A ghostwriter who has ­completed thousands of assignments for cashed-up students across Australia’s major univer­sities has blown the whistle on the Chinese company at the ­centre of a vast academic cheating scheme.

The Kenyan, who has asked to remain anonymous out of fear of reprisals, has revealed how he worked as a ghostwriter for Chinese company Assignment Joy, which for as little as $US100 ($149) per 1000 words will ­arrange for struggling international students to have their ­assignments fraudulently written for them.

Over more than half a decade, the “academic writer” has penned assignments for bachelor degree and masters students in fields including nursing, health science, education, psychology and business administration for almost every major Australian university.

Dozens of orders and completed university assignments for Australian universities… as well as several TAFEs, have been obtained by The Australian.

The ghostwriter said he knew about 50 other writers in the field personally, including several who he subcontracted to do assignments for him.

The multimillion-dollar shadow industry employs thousands of people across Kenya and South Africa because of their proficiency in English and low labour costs.

“It’s all kinds of students but the major market is Chinese foreign students; they’re 60 per cent of the entire market,” he said.

“There are also a lot of foreign students from Malaysia, those countries that don’t have good English”…
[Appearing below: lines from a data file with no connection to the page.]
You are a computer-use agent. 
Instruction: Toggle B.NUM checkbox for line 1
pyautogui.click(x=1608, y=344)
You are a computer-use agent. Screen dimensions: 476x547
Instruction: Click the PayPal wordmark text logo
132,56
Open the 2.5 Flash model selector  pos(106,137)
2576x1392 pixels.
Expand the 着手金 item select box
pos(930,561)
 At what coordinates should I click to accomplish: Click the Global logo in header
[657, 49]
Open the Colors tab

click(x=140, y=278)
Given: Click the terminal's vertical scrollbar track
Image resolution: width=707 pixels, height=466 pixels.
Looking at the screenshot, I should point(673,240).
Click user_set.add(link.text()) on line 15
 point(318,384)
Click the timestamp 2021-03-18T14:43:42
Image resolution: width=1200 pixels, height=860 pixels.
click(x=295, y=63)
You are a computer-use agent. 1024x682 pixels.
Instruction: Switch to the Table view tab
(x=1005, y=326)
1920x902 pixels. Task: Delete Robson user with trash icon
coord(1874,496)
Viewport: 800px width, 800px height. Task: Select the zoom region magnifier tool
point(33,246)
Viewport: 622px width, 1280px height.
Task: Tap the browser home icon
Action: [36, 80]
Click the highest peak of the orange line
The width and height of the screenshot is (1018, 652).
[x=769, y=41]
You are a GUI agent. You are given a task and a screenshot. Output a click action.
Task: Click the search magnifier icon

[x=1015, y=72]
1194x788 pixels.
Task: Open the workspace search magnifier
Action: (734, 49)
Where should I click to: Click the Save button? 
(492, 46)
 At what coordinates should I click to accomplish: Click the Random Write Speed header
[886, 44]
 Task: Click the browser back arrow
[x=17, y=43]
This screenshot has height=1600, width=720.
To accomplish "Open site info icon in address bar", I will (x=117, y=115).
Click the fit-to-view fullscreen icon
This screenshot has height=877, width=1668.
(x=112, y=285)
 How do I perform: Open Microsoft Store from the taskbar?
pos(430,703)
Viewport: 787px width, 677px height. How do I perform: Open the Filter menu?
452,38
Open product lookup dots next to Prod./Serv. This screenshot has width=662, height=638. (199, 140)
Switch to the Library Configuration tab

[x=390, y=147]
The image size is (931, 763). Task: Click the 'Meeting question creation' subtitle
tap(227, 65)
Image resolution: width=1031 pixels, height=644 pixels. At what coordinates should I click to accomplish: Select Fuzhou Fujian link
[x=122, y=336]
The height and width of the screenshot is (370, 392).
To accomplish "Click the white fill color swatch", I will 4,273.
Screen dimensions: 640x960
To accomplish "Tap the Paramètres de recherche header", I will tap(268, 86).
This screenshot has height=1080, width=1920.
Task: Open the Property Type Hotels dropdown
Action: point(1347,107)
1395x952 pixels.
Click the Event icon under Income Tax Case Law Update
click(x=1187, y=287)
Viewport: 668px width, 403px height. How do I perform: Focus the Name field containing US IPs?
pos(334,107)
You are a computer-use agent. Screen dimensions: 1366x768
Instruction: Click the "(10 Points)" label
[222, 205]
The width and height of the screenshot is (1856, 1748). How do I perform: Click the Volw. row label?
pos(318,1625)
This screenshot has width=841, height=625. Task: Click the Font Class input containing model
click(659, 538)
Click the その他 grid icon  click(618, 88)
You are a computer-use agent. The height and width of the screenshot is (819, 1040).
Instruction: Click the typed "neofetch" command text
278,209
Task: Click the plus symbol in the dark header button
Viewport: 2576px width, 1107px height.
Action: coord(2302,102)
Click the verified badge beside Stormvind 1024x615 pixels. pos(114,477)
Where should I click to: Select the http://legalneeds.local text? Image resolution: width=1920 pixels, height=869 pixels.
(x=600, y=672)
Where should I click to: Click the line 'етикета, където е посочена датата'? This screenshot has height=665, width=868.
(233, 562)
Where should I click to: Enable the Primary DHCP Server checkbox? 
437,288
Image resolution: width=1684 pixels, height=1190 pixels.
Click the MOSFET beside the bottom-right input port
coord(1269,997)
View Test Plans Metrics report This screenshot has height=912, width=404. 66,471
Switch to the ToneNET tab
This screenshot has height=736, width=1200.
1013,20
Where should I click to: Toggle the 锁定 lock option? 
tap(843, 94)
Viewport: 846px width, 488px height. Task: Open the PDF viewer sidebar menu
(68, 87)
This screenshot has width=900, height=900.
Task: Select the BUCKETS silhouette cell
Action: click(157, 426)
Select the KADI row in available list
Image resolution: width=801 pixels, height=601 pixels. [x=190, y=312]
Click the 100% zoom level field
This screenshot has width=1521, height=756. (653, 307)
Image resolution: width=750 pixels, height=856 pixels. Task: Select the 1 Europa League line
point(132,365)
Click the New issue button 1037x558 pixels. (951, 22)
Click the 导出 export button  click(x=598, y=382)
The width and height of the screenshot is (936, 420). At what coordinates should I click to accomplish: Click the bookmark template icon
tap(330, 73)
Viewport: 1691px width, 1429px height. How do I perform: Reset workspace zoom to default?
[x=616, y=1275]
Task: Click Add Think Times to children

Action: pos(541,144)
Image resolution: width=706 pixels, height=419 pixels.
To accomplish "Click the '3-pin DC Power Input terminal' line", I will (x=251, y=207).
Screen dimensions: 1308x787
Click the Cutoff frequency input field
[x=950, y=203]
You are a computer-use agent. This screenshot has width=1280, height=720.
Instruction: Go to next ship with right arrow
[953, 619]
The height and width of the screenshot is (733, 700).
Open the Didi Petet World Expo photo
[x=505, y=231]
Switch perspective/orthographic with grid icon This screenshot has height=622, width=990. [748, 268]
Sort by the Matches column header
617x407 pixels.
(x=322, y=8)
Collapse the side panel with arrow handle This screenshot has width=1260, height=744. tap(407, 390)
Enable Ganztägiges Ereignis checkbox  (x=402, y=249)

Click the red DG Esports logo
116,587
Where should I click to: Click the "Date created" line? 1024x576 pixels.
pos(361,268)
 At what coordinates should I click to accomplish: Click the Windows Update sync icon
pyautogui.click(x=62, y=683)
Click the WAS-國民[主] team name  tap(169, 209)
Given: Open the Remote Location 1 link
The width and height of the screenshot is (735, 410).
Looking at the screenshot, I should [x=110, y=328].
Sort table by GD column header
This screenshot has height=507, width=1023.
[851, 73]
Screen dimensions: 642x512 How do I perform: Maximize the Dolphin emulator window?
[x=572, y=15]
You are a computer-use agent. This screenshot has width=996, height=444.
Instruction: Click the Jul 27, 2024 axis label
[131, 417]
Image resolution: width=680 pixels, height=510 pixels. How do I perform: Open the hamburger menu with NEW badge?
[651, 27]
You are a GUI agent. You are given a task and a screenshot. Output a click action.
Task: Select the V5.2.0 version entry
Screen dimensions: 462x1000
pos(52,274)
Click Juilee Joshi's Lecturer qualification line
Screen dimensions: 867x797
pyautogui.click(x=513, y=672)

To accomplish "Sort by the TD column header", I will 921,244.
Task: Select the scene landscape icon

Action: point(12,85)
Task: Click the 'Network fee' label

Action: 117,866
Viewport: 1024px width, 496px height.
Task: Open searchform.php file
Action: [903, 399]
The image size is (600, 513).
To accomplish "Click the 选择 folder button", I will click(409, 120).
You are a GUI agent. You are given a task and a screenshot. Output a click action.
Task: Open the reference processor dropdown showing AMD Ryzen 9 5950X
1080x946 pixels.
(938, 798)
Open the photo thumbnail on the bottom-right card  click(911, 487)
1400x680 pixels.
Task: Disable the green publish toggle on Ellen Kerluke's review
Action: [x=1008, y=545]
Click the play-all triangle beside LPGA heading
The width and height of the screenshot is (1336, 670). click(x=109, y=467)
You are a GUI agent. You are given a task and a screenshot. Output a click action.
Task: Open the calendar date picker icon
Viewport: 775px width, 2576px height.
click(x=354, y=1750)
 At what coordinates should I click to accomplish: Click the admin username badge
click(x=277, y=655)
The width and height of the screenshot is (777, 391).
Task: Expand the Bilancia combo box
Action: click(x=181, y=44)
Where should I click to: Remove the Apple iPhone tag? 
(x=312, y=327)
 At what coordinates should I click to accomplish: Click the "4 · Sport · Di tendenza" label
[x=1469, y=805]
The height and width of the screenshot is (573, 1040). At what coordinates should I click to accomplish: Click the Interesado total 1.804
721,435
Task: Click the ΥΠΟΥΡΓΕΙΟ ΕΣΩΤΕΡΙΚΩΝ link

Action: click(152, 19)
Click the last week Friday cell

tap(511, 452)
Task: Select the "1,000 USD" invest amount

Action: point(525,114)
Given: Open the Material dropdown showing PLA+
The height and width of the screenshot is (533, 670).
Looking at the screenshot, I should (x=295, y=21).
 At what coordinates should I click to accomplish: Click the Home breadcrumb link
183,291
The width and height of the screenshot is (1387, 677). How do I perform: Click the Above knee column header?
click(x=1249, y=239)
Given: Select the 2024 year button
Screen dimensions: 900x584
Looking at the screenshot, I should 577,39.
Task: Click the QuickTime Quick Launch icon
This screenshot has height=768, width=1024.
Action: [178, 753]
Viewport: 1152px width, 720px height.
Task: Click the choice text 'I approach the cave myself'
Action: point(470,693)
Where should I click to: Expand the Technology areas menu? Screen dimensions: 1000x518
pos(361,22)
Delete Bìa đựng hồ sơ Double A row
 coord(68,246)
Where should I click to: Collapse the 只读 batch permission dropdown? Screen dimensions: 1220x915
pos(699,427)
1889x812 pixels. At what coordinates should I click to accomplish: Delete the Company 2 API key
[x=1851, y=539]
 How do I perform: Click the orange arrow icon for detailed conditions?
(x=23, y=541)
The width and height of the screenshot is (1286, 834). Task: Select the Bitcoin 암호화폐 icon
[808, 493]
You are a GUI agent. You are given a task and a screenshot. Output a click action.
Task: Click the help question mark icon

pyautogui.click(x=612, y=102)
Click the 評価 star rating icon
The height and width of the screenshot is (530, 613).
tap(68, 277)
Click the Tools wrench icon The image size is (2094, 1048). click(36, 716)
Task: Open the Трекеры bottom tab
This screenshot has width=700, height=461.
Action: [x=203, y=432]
“If you’ve seen all the things I’ve seen your mind would be blown,” the ghostwriter said.

“You would come to the conclusion that I have come to realise that the education system is just a sham.

“I have some students who I have worked for since their first year and I’ve done all the assignments until they graduate, just pass and get all the grades.

“The thing that makes me worried is the medical students who have never done even one assignment since their first day.”

The fundamental problem is that Australia’s higher education system has turned into a commodity ‘volume-based’ business, with providers dumbing-down standards to sell as many places as possible to international students to maximise their revenues.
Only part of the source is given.